** START **
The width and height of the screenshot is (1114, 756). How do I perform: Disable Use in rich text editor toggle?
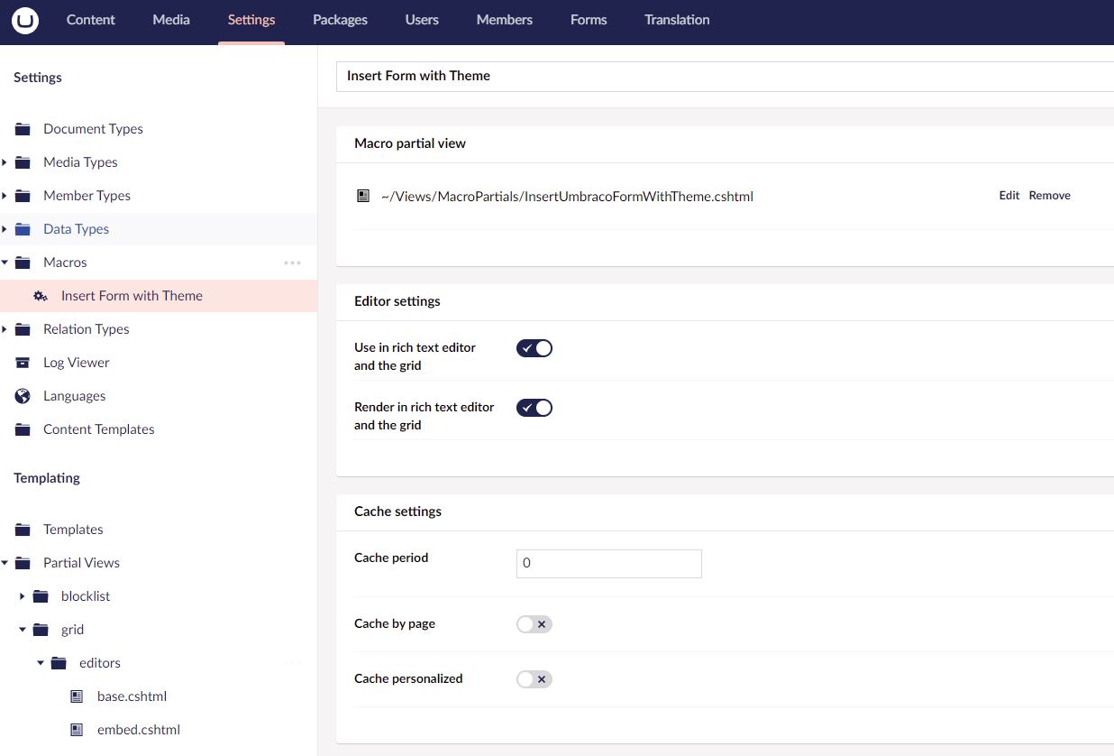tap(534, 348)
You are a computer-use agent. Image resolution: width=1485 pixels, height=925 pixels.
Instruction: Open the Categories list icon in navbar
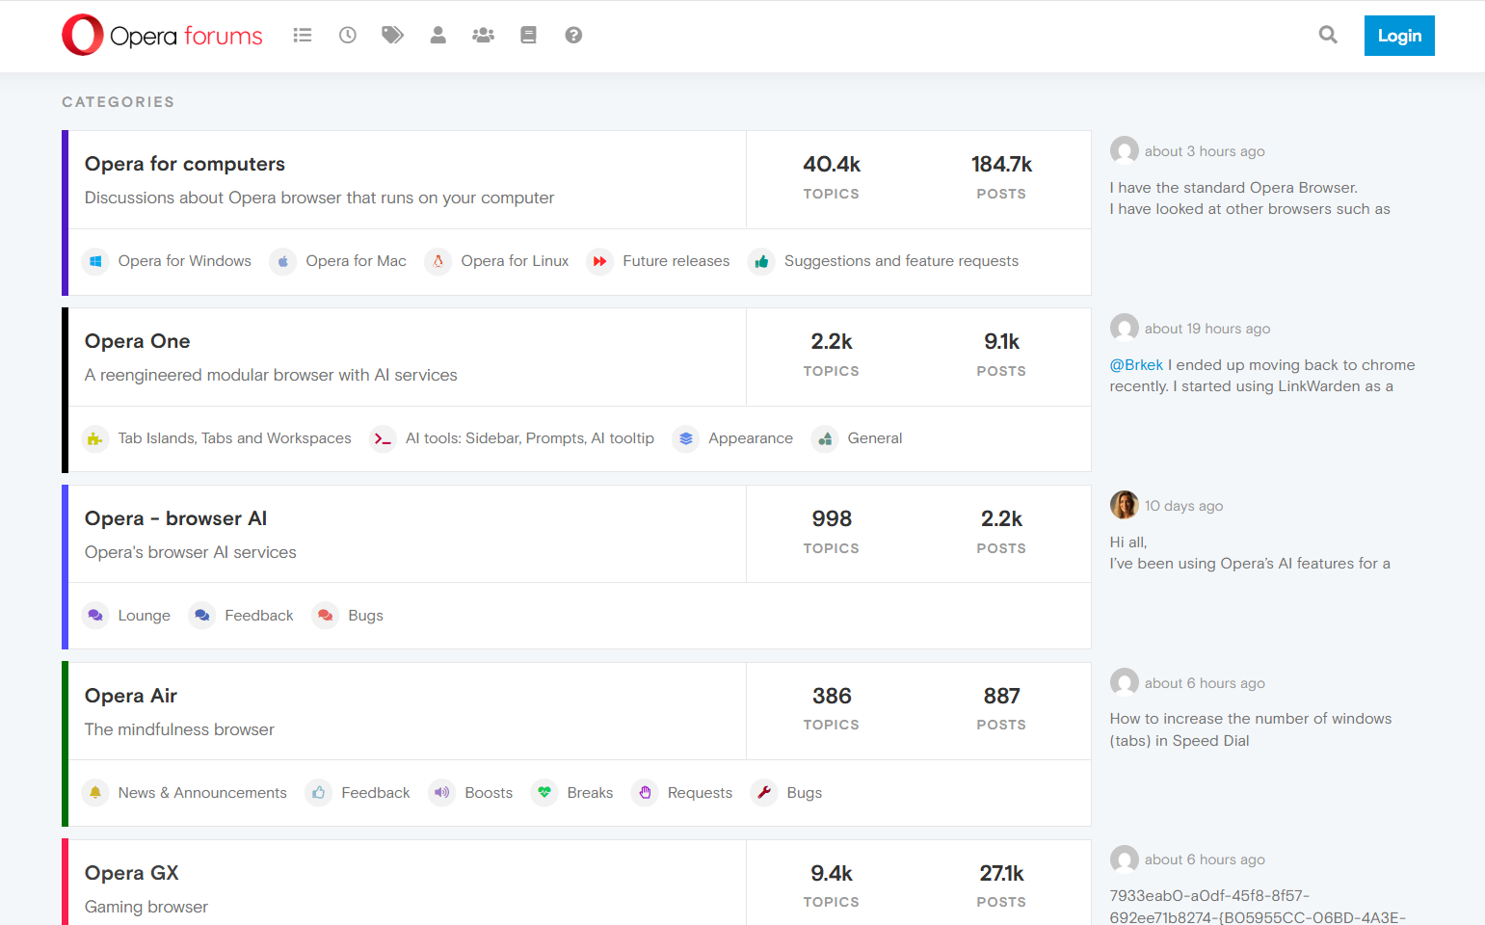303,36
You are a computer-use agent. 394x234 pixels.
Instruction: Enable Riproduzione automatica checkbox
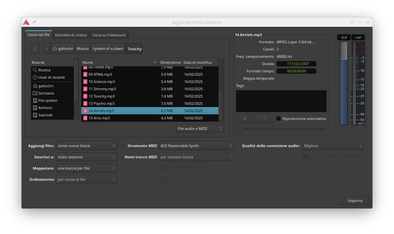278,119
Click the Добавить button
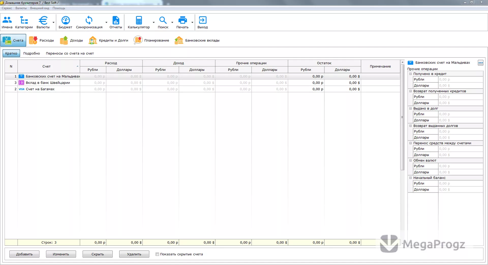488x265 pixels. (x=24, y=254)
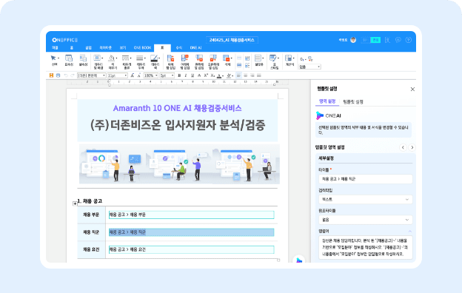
** END **
** START **
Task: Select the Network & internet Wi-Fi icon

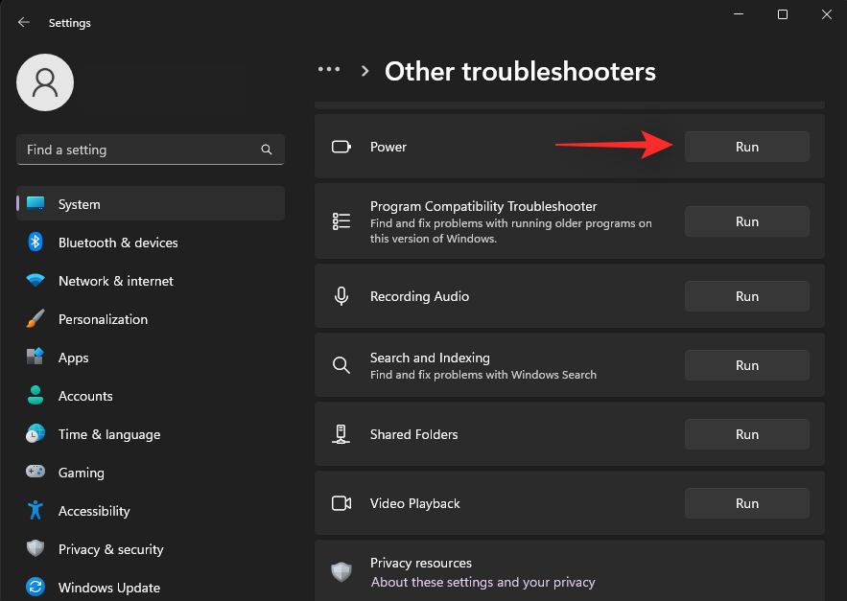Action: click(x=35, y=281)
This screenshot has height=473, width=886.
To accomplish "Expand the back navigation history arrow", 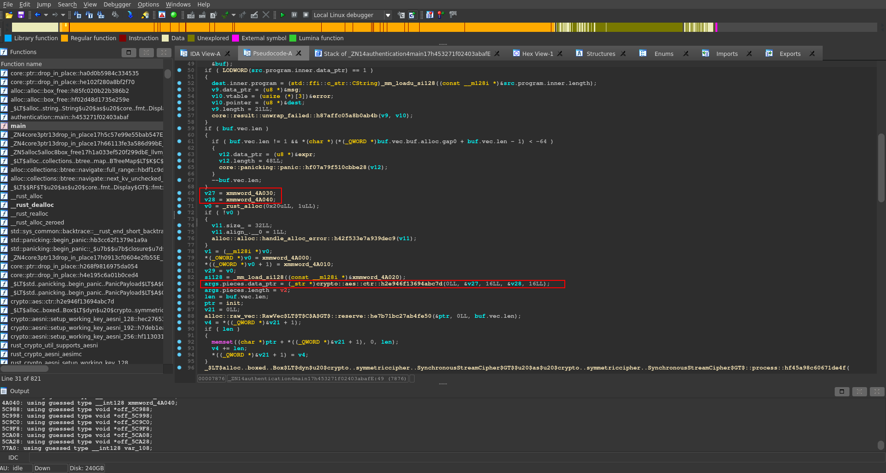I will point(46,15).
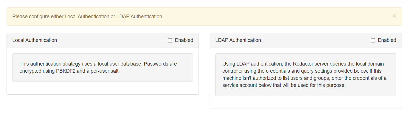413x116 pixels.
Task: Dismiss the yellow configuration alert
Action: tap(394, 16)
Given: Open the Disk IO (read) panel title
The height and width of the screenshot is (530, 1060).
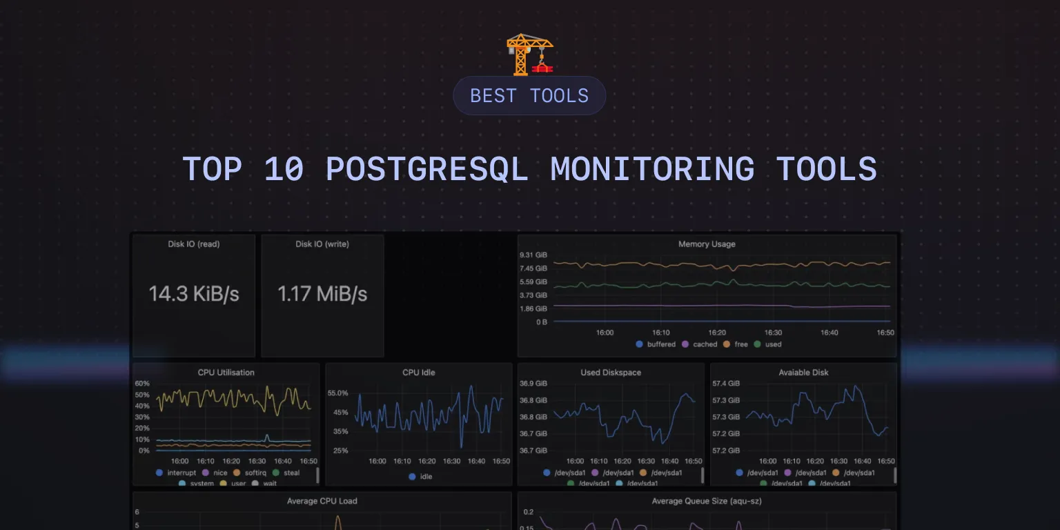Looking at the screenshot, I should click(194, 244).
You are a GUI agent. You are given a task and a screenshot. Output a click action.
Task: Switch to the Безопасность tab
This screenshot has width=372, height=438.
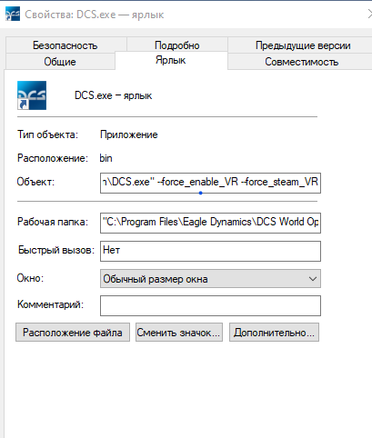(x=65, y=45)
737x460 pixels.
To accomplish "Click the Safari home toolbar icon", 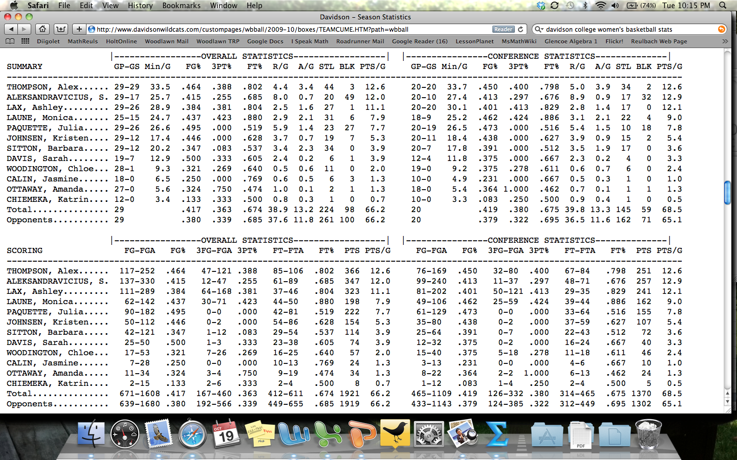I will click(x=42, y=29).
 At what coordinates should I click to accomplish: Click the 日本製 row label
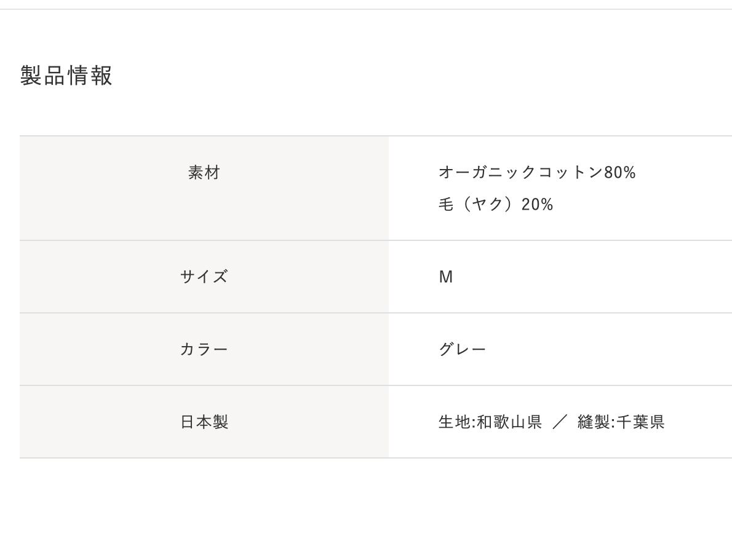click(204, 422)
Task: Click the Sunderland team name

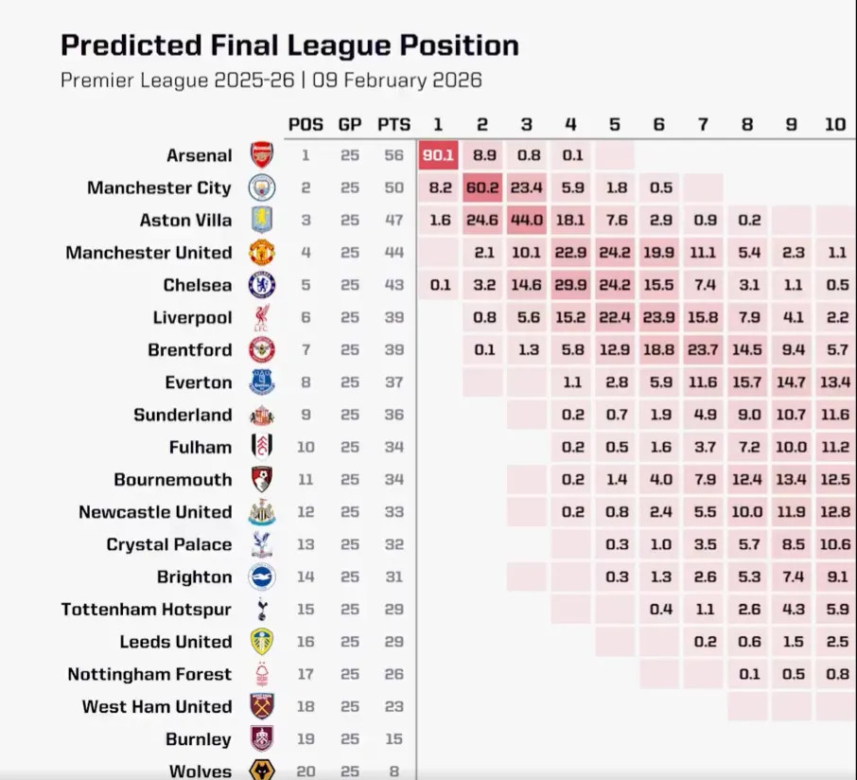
** END **
* _Your task_: List each line in the rows above that contains the word "height". Case counts.

* _Written solution_:
The width and height of the screenshot is (1114, 756). How do I perform: Disable Use in rich text editor toggle?
You are a computer-use agent. Image resolution: width=1485 pixels, height=925 pixels.
This screenshot has height=473, width=886.
The height and width of the screenshot is (530, 1060).
This screenshot has width=372, height=438.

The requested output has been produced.